Aux nuisances visuelles qui peuvent nous plonger, je vous l'accorde, dans la consternation, j'ajouterais les nuisances sonores qui prolifèrent comme des métastases dans les villes voire dans les campagnes. Il est impossible de prendre le métropolitain sans entendre de la musique, d'où qu'elle vienne : de la station du métropolitain elle-même ou des passagers qui sont en permance branchés à leur ipod, ipad, etc., et qui reproduisent, sans le savoir, un mouvement de tête semblable à celui que fait la poule lorsqu'elle se déplace. Je suis infiniment reconnaissant à de grands auteurs (Renaud Camus, Milan Kundera, Richard Millet) et à de grands philosophes (Gilles Lipovetsky, Alain Finkielkraut) de mettre en lumière ce problème majeur, mais je ne peux qu'être attristé de voir qu'il ne suscite pas le moindre écho dans la pensée politique actuelle hormis celle de M. Camus ; comme si, en somme, les échos du rap, de la techno et du rock étaient les seuls que nous puissions entendre, que nous ayons le droit d'entendre.
Quelques exemples :
LIPOVETSKY Gilles,
L'Ère du vide,
Essai sur l'individualisme contemporain, Paris, Gallimard, folio essais, 1983 :
p.33 : " Nous vivons une formidable explosion musicale : musique non stop, hit-parade, la séduction post-moderne est hi-fi. Désormais la chaîne est un bien de première nécessité, on fait du sport, on déambule, on travaille en musique, on roule en stéréo, la musique et le rythme sont devenus en quelques décennies un environnement permanent, un engouement de masse. Pour l'homme disciplinaire-autoritaire, la musique était circonscrite dans des lieux ou moments spécifiques, concert, dancing, music-hall, bal, radio : l'individu post-moderne, au contraire, est branché sur de la musique du matin jusqu'au soir, tout se passe comme s'il avait besoin d'être toujours ailleurs, d'être transporté et enveloppé dans une ambiance syncopée, tout se passe comme s'il avait besoin d'une déréalisation stimulante, euphorique ou enivrante du monde."

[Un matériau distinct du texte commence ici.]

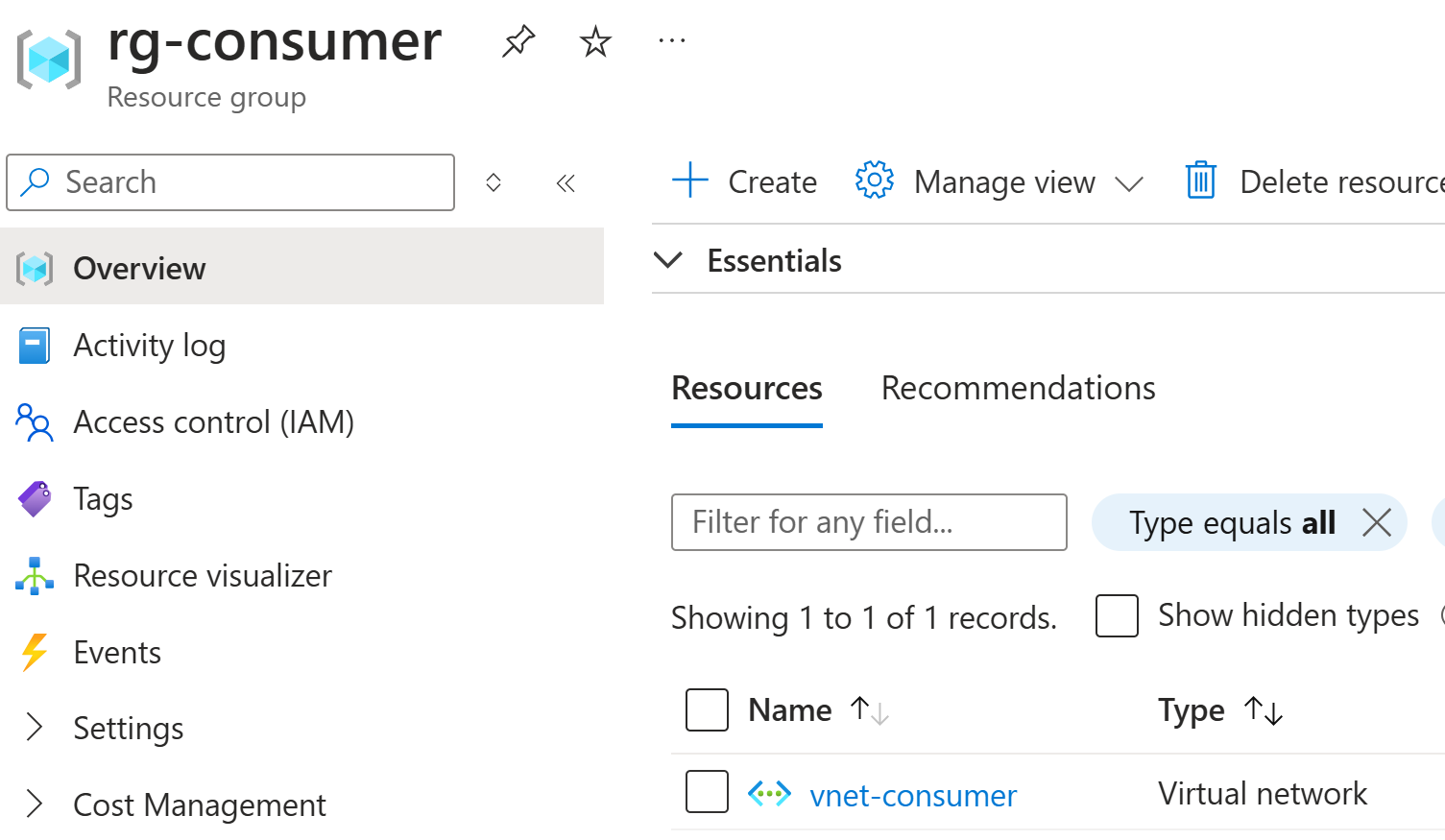
Task: Open the Manage view dropdown
Action: (999, 181)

p.107 : "Neutraliser le monde par la puissance sonore [...] il faut s'identifier avec la musique et oublier l'extériorité du réel."
KUNDERA Milan,
Le Rideau, Paris, Gallimard, folio, 2005 :
p.146-147 : "De la bibliothèque d'un ami je retire au hasard un livre de Jaromir John, romancier tchèque d'entre les deux guerres. Le roman est depuis longtemps oublié ; il s'intitule Le Monstre à explosion [...]. Une chose, pourtant, est inédite : l'horreur de ce monde moderne, la malédiction de monsieur Engelbert, ce n'est pas le pouvoir de l'argent ni l'arrogance des arrivistes, c'est le bruit ; non pas le bruit ancien d'un orage ou d'un marteau, mais le bruit nouveau des moteurs, notamment des automobiles et des motocyclettes : des "monstres à explosion"."
p.149 : "En 1920, monsieur Engelbert était encore étonné par le bruit des "monstres à explosion" ; les générations suivantes l'ont trouvé naturel ; après l'avoir horrifié, rendu malade, le bruit, peu à peu, a remodelé l'homme ; par son omniprésence et sa permanence, il a fini par lui inculquer le besoin de bruit et avec cela un tout autre rapport à la nature, au repos, à la joie, à la beauté, à la musique (qui, devenue un fond sonore ininterrompu a perdu son caractère d'art) et même à la parole (qui n'occupe plus comme jadis la place privilégiée dans le monde des sons). Dans l'histoire de l'existence ce fut un changement si profond, si durable qu'aucune guerre, aucune révolution n'est à même d'en produire de semblable ; un changement dont Jaromir John a modestement remarqué et décrit le commencement."